The child had been a mistake: his mistake, and a bad one. He had never paused to care or consider whether his casual amours were productive of anything more than the gratification of a passing desire, and he had certainly never thought of it when the starving, terrified creature he had bought in an idle moment off an Arab slave trader had grown into a lovely and desirable woman. He had taken her because it pleased him to do so.

Rory had had other mistresses; and possibly other bastards, though if so he was unaware of it. But Zorah had differed from the others in that she belonged to him. She was as much a part of his household as Batty and Ralub, his servants and his crew and Murashi, the white cockatoo. He had bought her, and she had no other home, and though he had tried, once, to trace her people, it had proved an impossible task and he had abandoned it. And then she had grown up and without his quite realizing it taken over the management of The Dolphins’ House from the fat, idle negress who had been in nominal charge, and within a year of her becoming his mistress, Amrah had been born.

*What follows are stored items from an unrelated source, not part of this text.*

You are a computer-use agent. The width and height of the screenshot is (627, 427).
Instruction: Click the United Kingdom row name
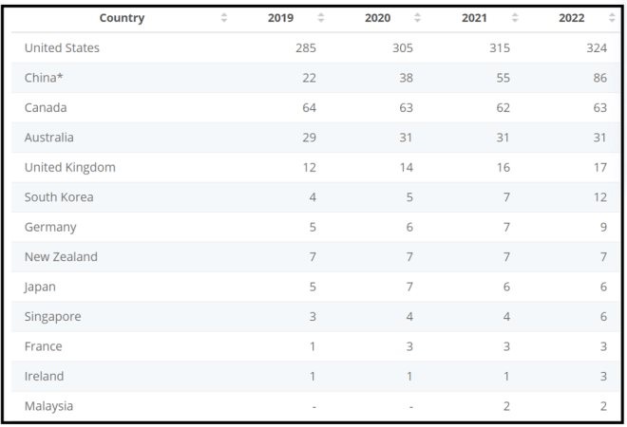click(x=70, y=167)
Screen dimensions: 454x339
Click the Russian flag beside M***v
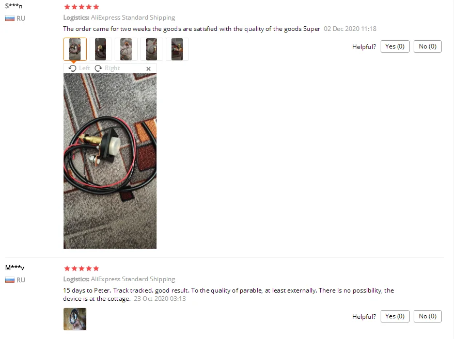(x=10, y=280)
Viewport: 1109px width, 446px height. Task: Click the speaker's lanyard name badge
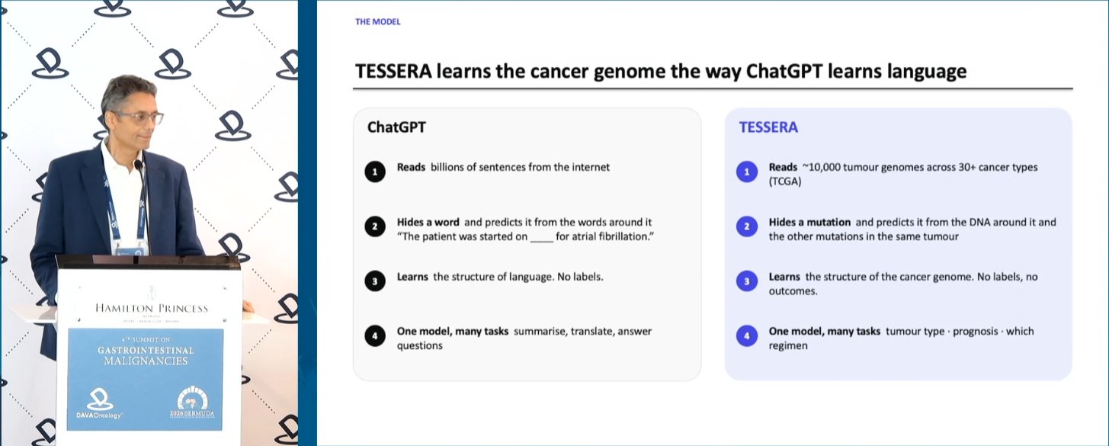[x=129, y=250]
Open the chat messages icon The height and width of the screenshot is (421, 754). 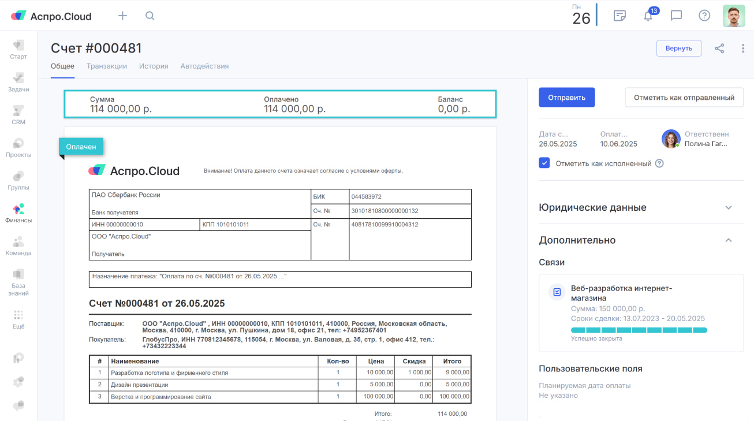676,16
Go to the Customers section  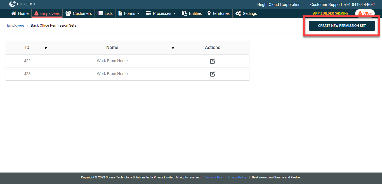[x=79, y=13]
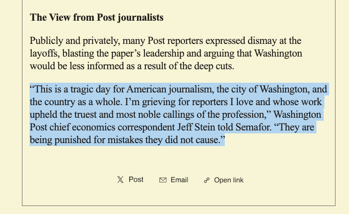This screenshot has height=214, width=349.
Task: Click the envelope icon beside Email
Action: (163, 180)
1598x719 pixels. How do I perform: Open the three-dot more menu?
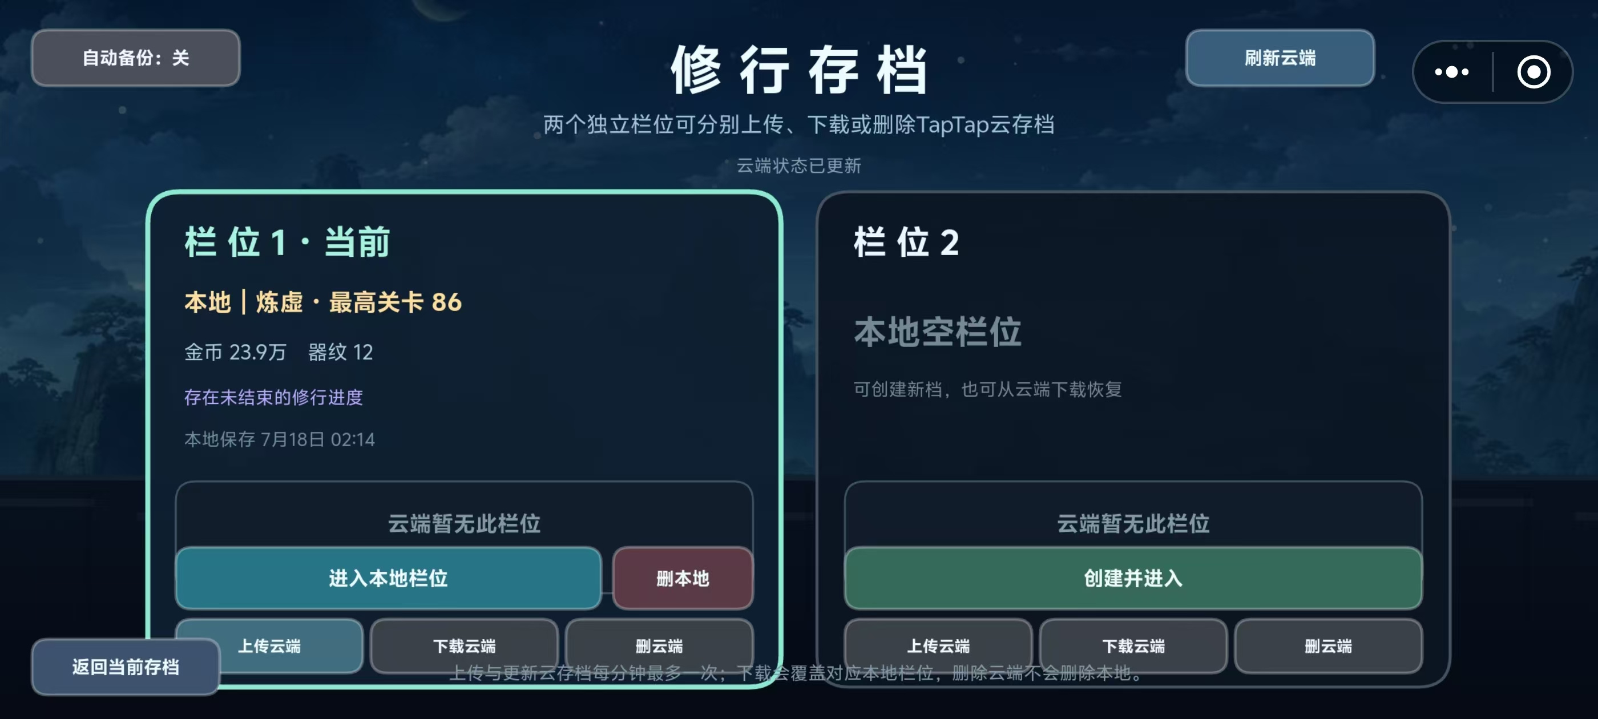1452,72
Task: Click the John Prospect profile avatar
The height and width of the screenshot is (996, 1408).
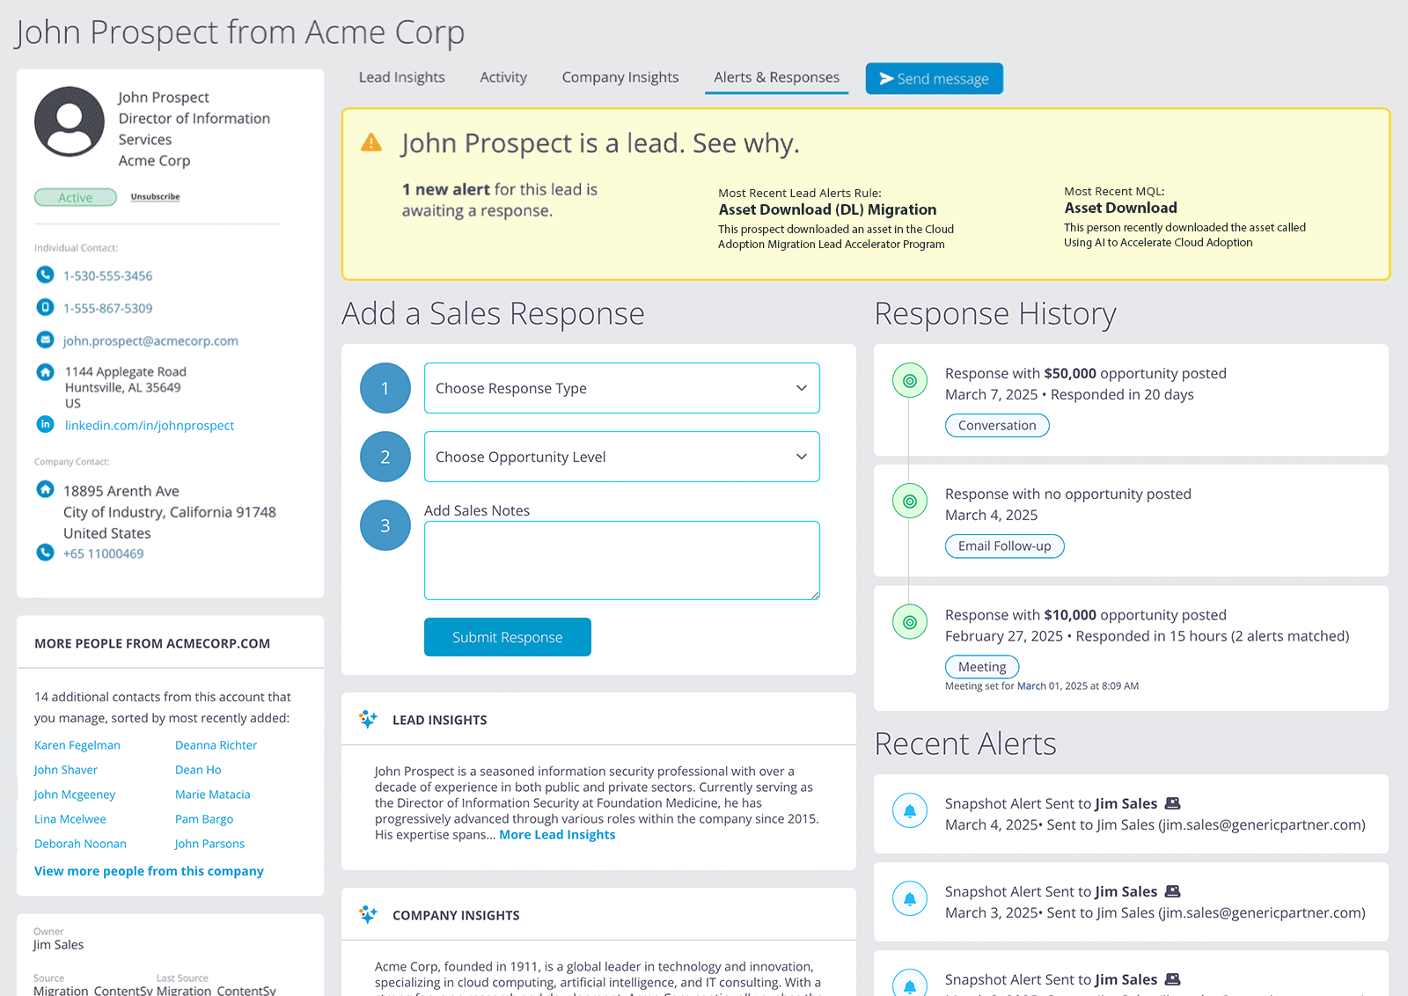Action: tap(70, 121)
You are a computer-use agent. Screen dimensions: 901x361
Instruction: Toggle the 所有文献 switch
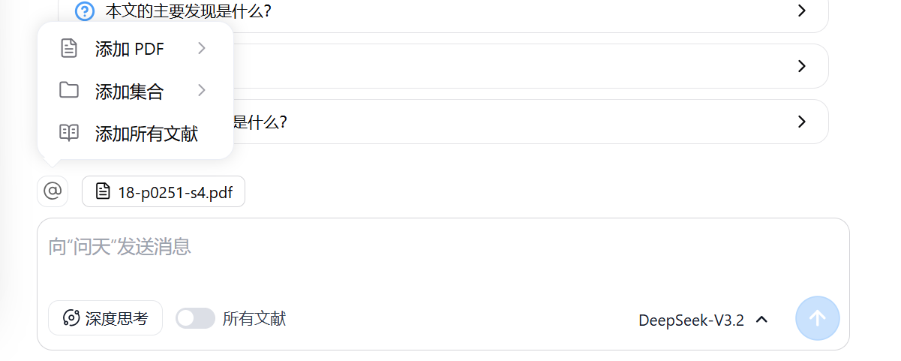(195, 318)
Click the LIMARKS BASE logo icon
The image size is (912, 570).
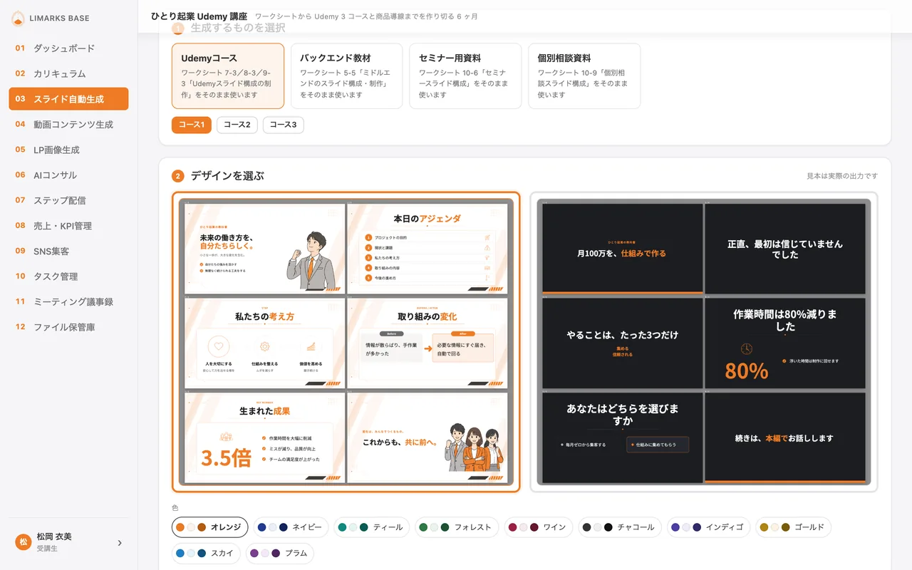pos(18,19)
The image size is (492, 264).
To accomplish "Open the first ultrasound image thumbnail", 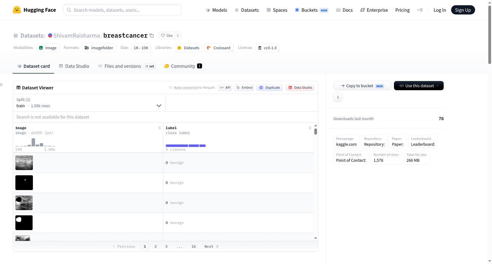I will (x=24, y=163).
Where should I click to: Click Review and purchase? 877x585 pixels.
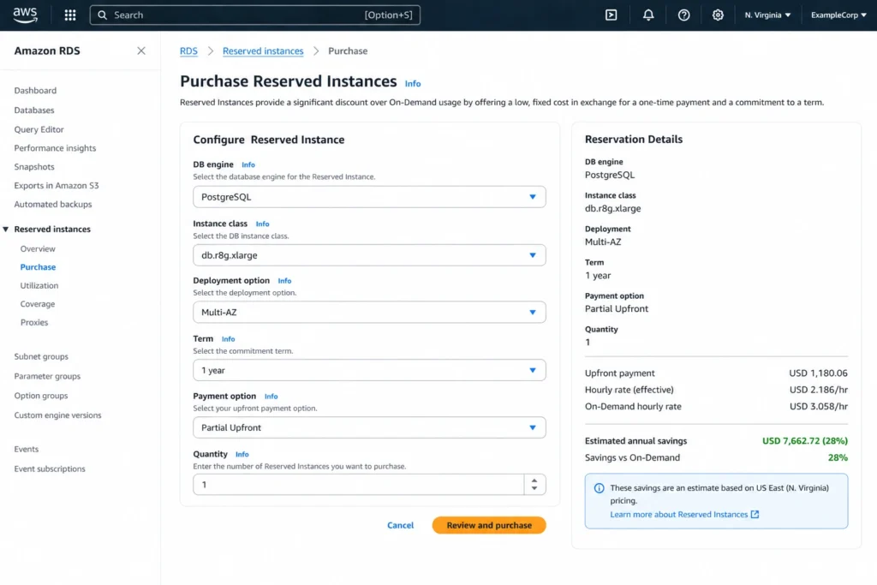coord(488,525)
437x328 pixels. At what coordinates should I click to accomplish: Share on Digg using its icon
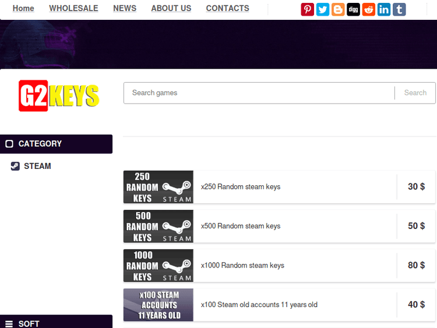pos(353,9)
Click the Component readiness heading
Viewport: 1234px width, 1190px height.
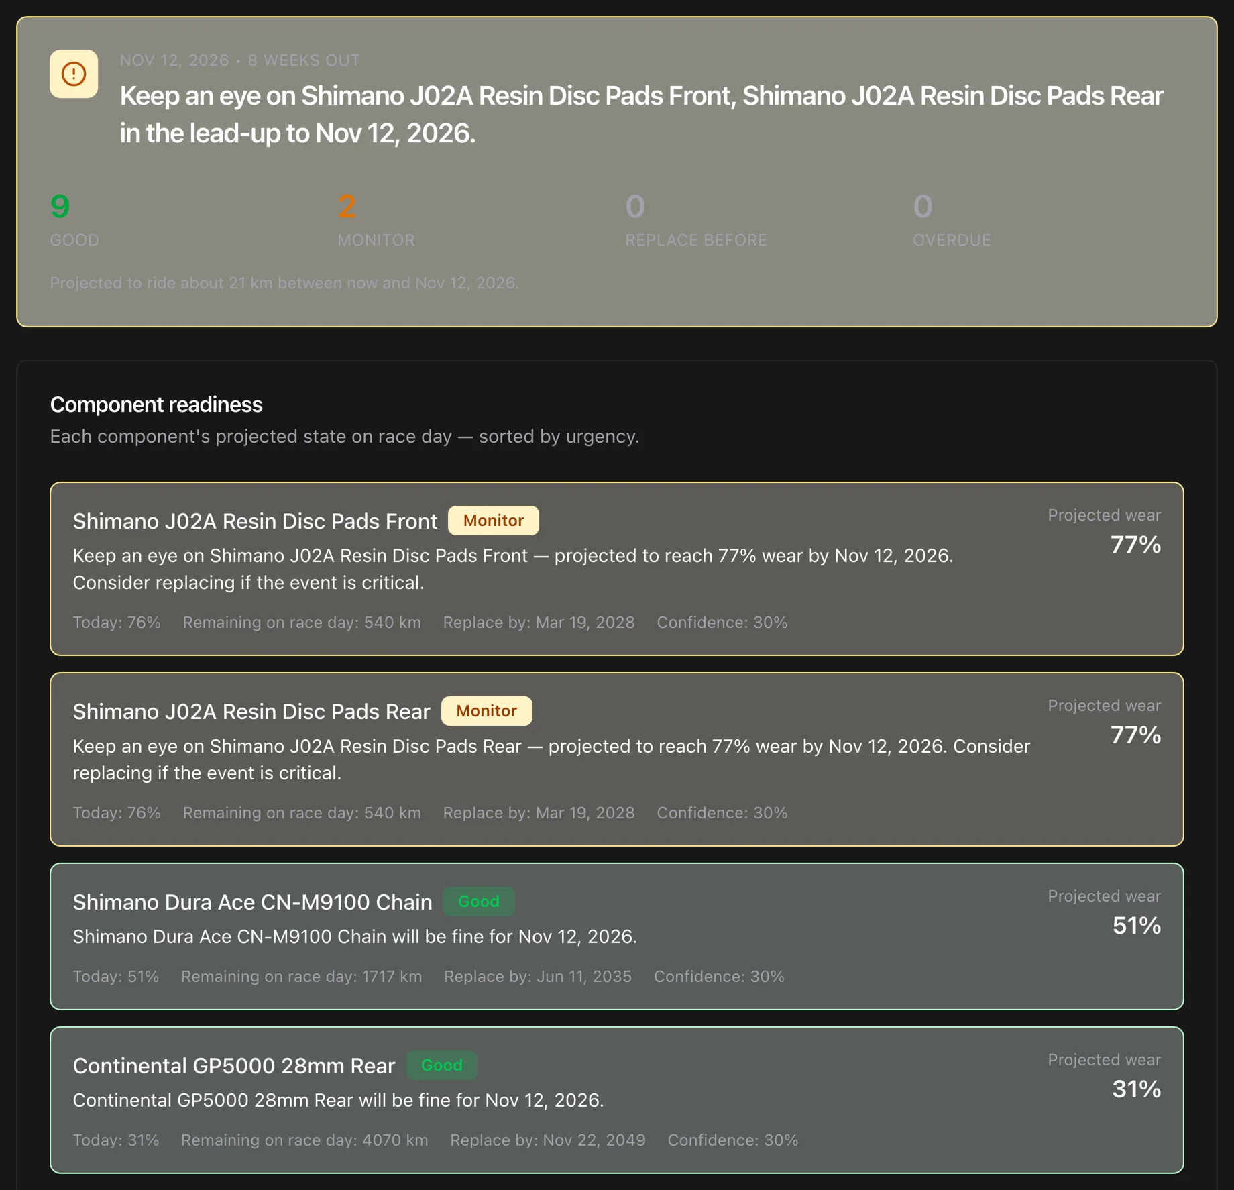coord(156,404)
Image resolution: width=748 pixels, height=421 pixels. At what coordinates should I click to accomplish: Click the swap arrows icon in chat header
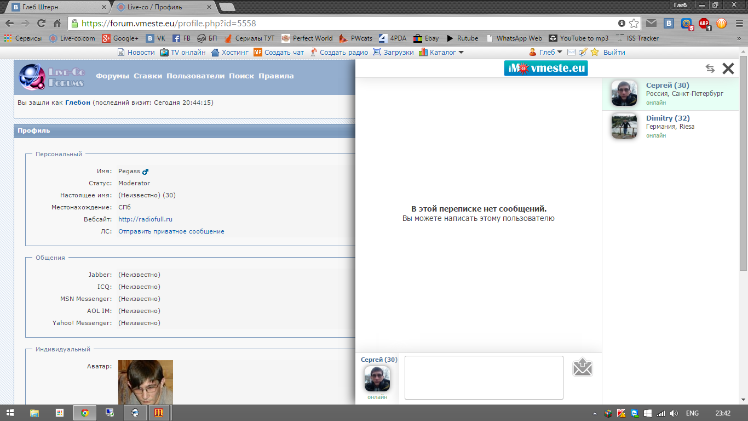click(710, 69)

He could still remember the shock it had given him when she had told him with shining pride that she was carrying his child: his sudden involuntary spasm of revulsion. “It will be a son,” said Zorah. “It cannot be otherwise, for I have prayed for a son and made offerings, and surely my prayers will be granted.’ But he did not want a son and he did not want to see Zorah bear one. Not his child; someone who would have a claim on him and grow up to carry his blood into a future that he could only view with hostility and distrust. Someone who would be a responsibility and a tie—looking to him for advice, affection and security.